26 November 2020


For the first time in a while, sitting one seat away from my friend in class couldn’t have been worse. We never talked or said a word or even acknowledged. He was quiet today. Pulling out my phone, I texted him, asking if he was okay. No reply. But he was using his phone. Wait, what if I did something wrong unintentionally and he is mad at me for it? Is he ignoring me for it? No, I cannot bear losing another friend. I cannot handle any more losses. There’s a mental movie accompanying these scary thoughts showing me how I’m going to break down after class knowing he too decided to leave me; how my world is going to come crashing down. I’m paying less and less attention to what’s happening in front, while my head is filling up with all the possible worst-case scenarios of how I’m going to lose yet another friend. Class ended. He spoke. All is well. He just didn’t want to disturb the person sitting in between us.

Ladies and gentlemen, I present to you how obsessively worrying looks like. We’ve all been in a similar situation at some point of our lives or maybe this is our reality on a day to day basis. Regardless, obsessive worrying (the inability to control our recurrent and disturbing thoughts of apprehension or anxiety on anticipated future scenarios) comes with its own set of detrimental consequences. Undeniably, it has a huge impact on our mood and functioning. Imagine the scenario above where I never got to talk to my friend after class and me still believing that I’ve done something wrong to make him mad.
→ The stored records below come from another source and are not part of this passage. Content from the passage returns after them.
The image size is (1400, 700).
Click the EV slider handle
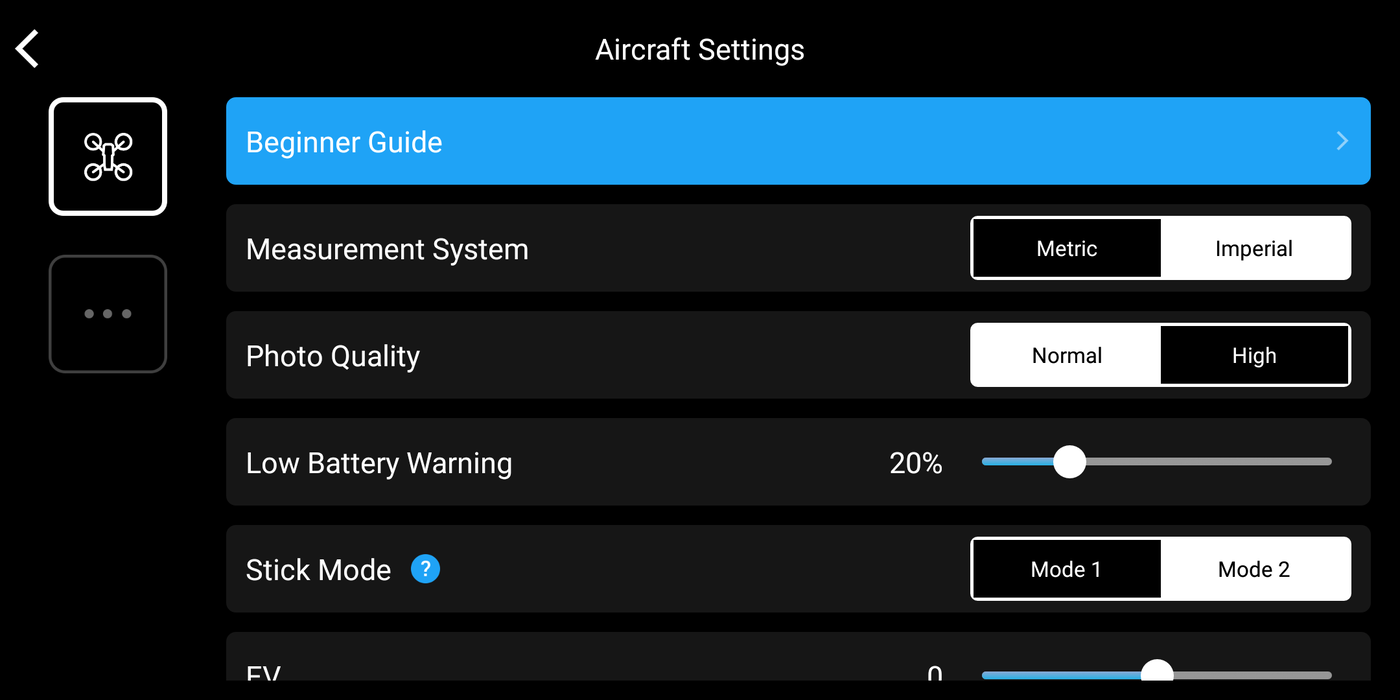pyautogui.click(x=1157, y=673)
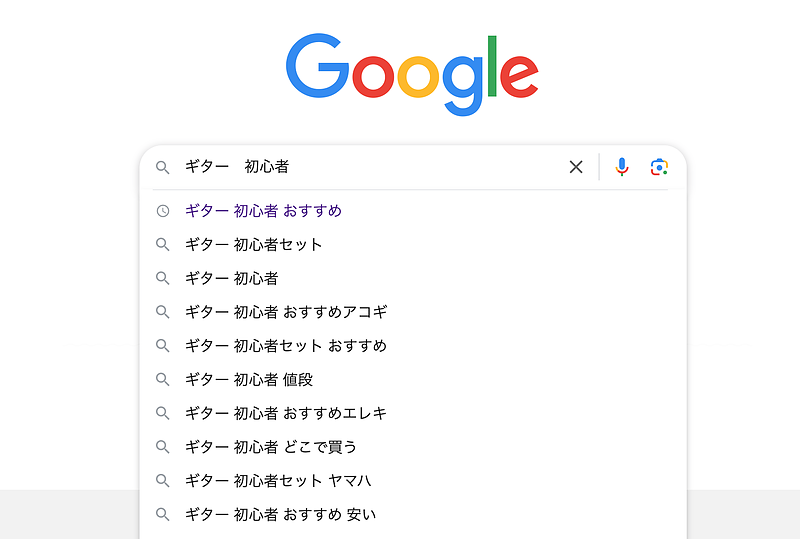Select suggestion ギター 初心者 おすすめ 安い
This screenshot has width=800, height=539.
(x=280, y=515)
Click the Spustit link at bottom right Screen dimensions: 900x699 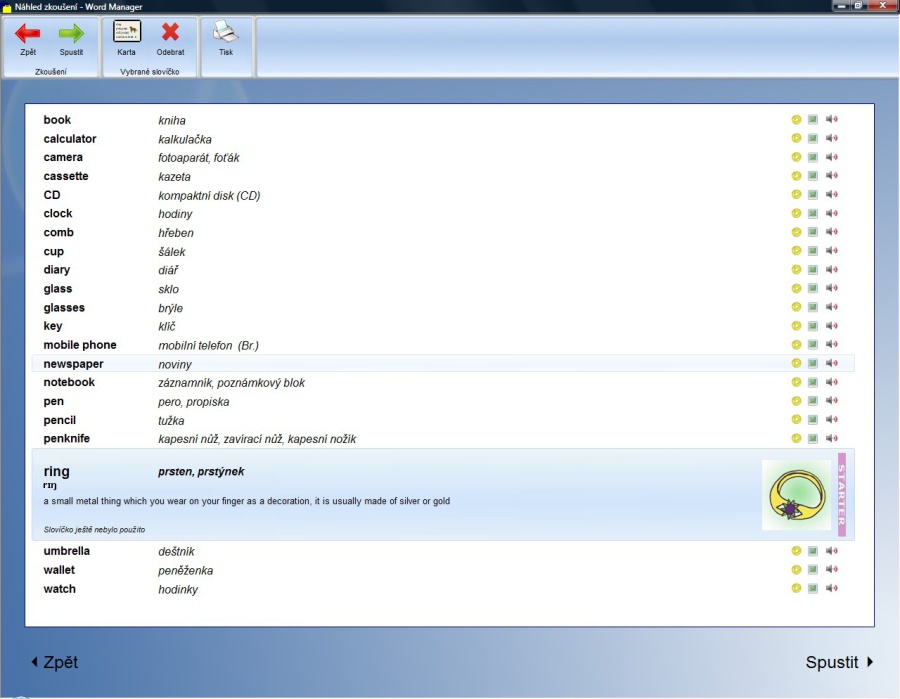[x=839, y=662]
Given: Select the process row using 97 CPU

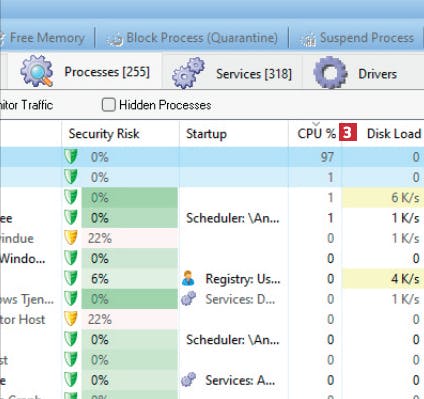Looking at the screenshot, I should [x=212, y=157].
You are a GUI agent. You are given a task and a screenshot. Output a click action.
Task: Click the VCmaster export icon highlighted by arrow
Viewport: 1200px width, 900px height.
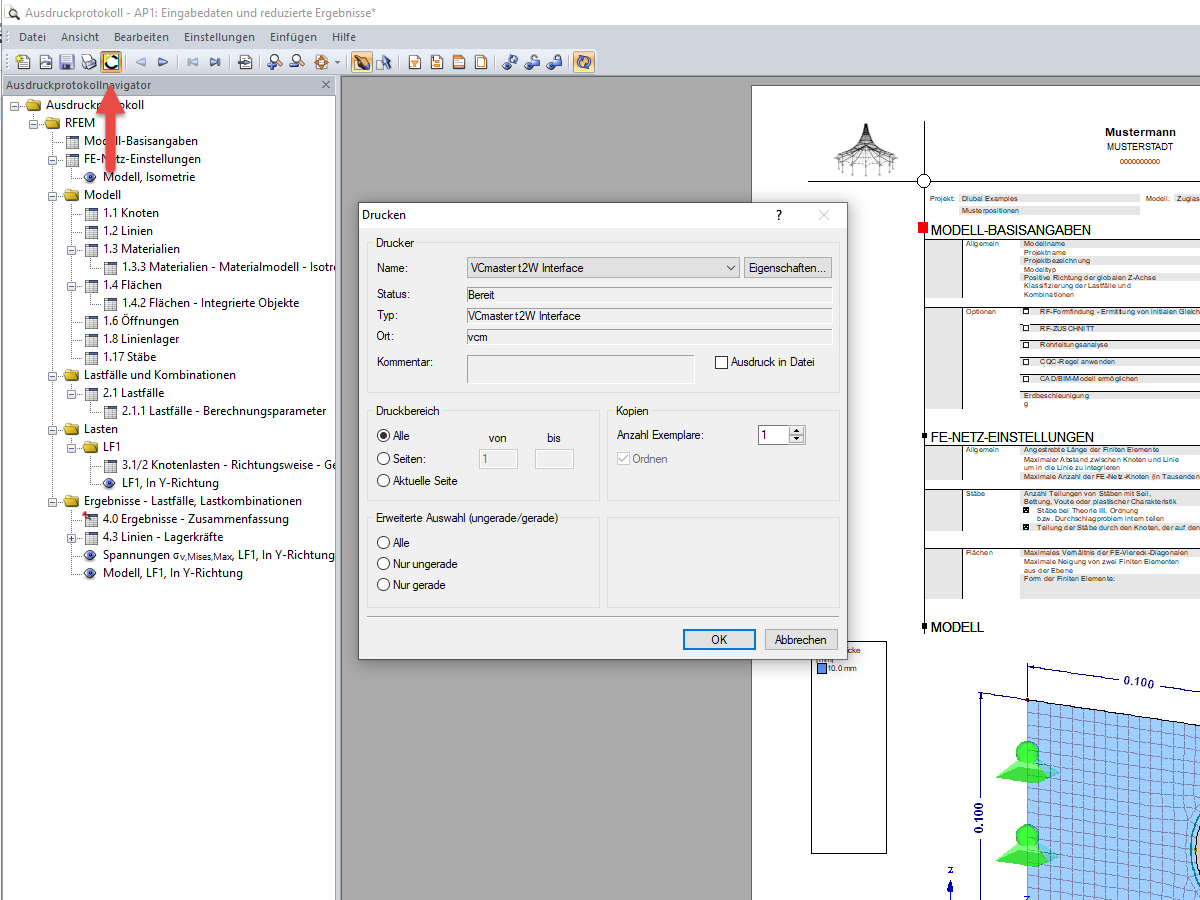point(111,62)
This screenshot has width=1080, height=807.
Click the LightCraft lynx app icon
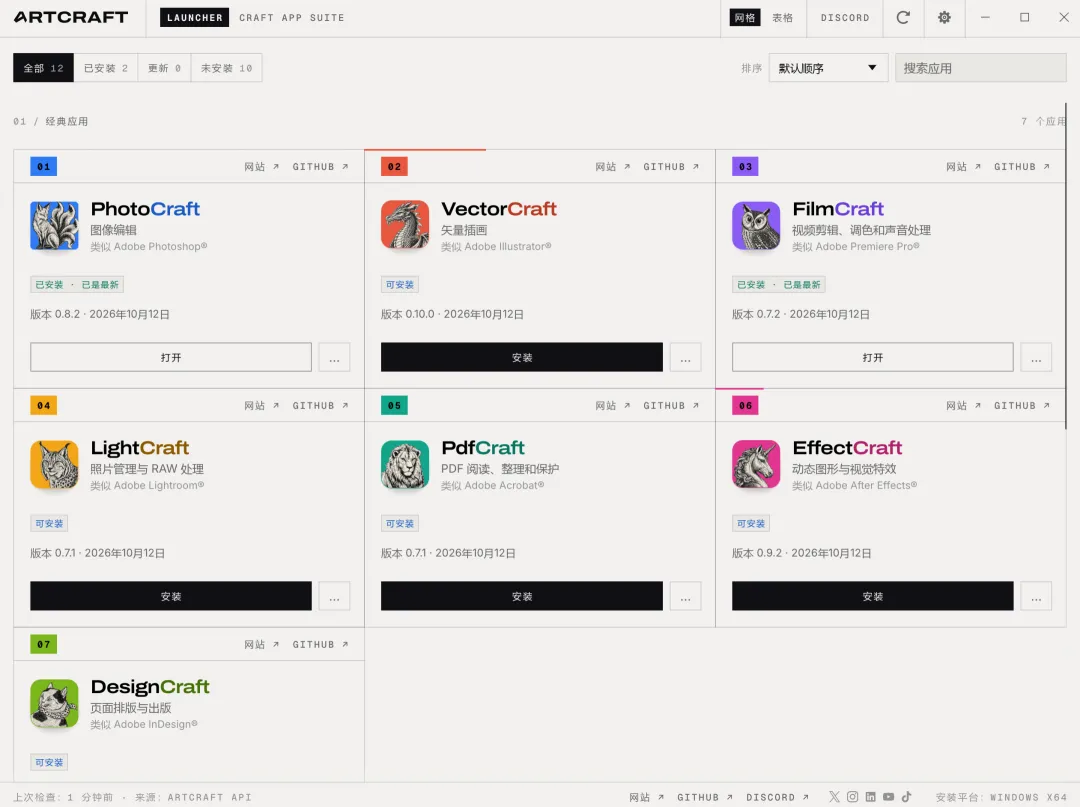pos(54,464)
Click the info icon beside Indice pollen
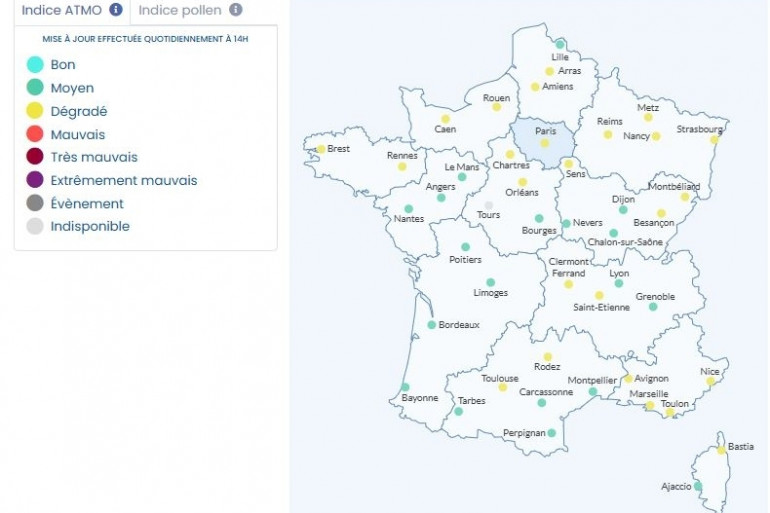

Although no problem exists in reality, my lying anxiety that prompts my obsessive worrying about the situation leaves me with a crisis of reopening the old wounds of the past of people leaving me. This, in turn, affects my productivity and functioning for the rest of the day where I lay ruminating what happened in class and indulging myself into self-pity that leads to a downward spiralling. 

However, as much as everyone tends to develop obsessive worrying, there are always actions that can be taken to reduce or eradicate obsessive worrying to improve our quality of life.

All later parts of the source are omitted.